→ PASSAGE PROVIDED

>>>

## Dictionaries
If you want to store information and the order doesn't matter, but you want to look it up with a key, then you should use a dictionary (indicated with {} curley brackets):

In [None]:
ages = {"Paul":34, "Padma":25, "Gorp":155}

print(ages)

The computer will not rember this order! To get information out, you can use the keys:

In [None]:
gorpage = ages["Gorp"]

print(gorpage)

You can add data to a dictionary easily.

In [None]:
ages["Blobl"] = 20
print(ages)

# The Natural Language Toolkit
The natural langauge toolkit is a library in Python that contains a large number of functions and materials that will be useful to linguists and anyone interested in using Python to study natural language documents. Today we will introduce the basic functionalities of the library, including using the built in corpora (there are many of them), using concordances, preparing a collection of texts you found for use with NLTK, lemmatization, part of speech tagging, and so forth.

In [None]:
# To use NLTK, you will need to import the library at the top of your script
import nltk
# The first time you will need to run 
# nltk.download() to download extra materials.
# just download the book materials.

## Included Corpora
If you have downloaded the extra information from NLTK, it includes many useful corpora. We will explore some of them here, so you know what is available. It is also possible to load your own corpora to use NLTK functionality, which we will discuss in a moment

### Gutenberg Sample
Project Gutenberg is a project that makes many public domain texts freely available. You can check it out at www.gutenberg.org
Some of these are preloaded in NLTK:

In [None]:
from nltk.corpus import gutenberg
print(gutenberg.fileids())

### Twitter Sample

In [None]:
from nltk.corpus import twitter_samples
twitter_samples.fileids()

### Shakespeare Sample

In [None]:
from nltk.corpus import shakespeare

In total, NLTK includes over 100 corpora prepackaged. You can find the full list at
http://www.nltk.org/nltk_data/

## Creating an NLTK Text Object
In practice, you will probably need to create your own NLTK text object to be able to use all of the NLTK functions easily. This is relatively straigthforward.

### Initial Cleaning
In order for the computer to do much with a document, it will need to be cleaned and then tokenized.  

We will first load a text and then clean it up a bit:

In [None]:
# Load a text stored in this directory
text = open("holmes.txt","r").read()

# Print the first 200 characters to be sure that it has loaded properly
print(text[0:200])

In [None]:
# We don't want this preamble, so we will get rid of it (and the text at the end of the document)

<<<

→ DATA SECTION
>>>

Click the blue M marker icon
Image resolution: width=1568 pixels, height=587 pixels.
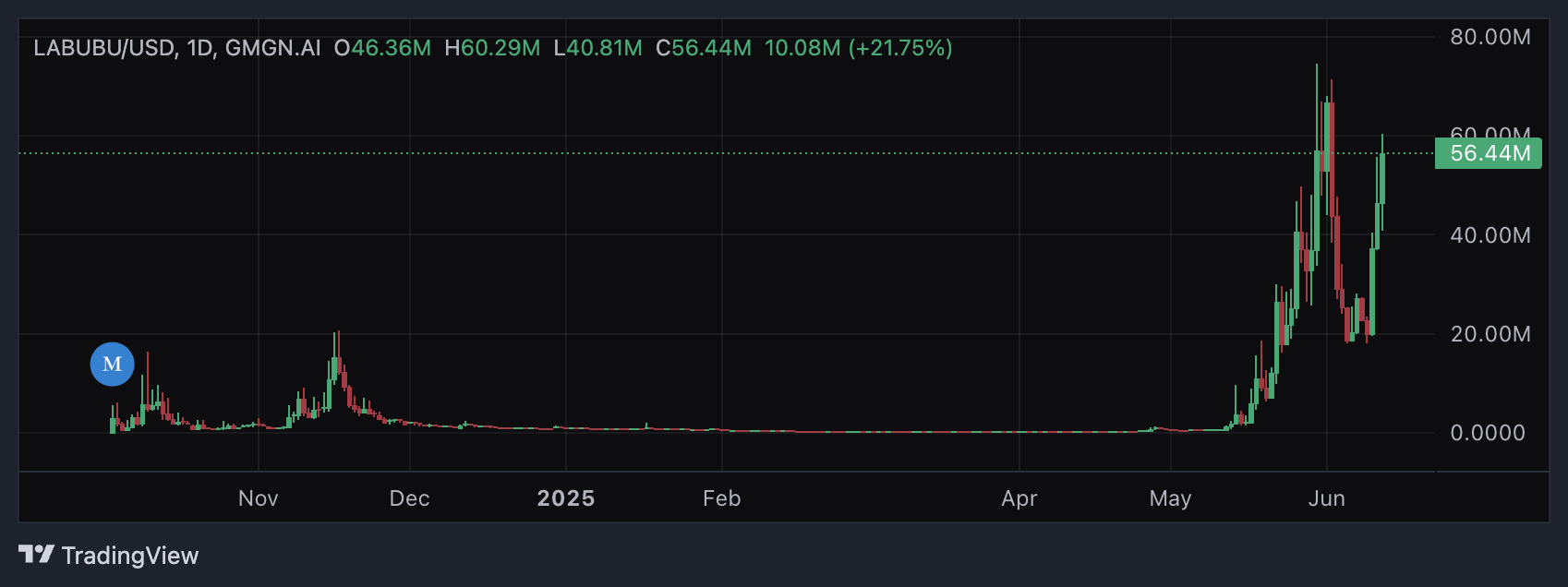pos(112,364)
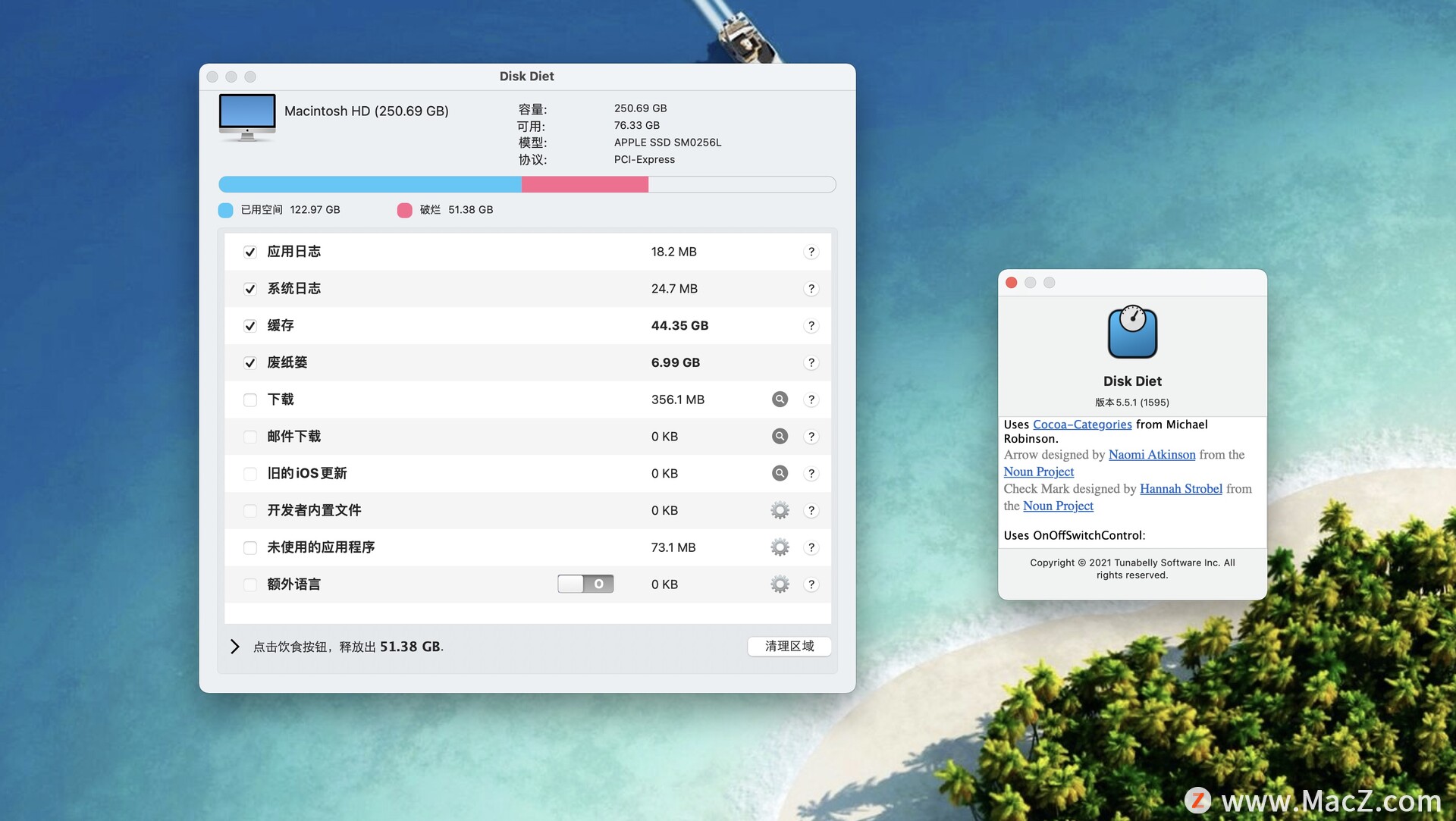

<<<

→ EXERCISE OBJECTIVE
Retype the Python tutorial starting at "You can add" and ending at "and so forth.". The material here was taken from a different source than the Python tutorial.

→ ANSWER TO THE EXERCISE
You can add data to a dictionary easily.

In [None]:
ages["Blobl"] = 20
print(ages)

# The Natural Language Toolkit
The natural langauge toolkit is a library in Python that contains a large number of functions and materials that will be useful to linguists and anyone interested in using Python to study natural language documents. Today we will introduce the basic functionalities of the library, including using the built in corpora (there are many of them), using concordances, preparing a collection of texts you found for use with NLTK, lemmatization, part of speech tagging, and so forth.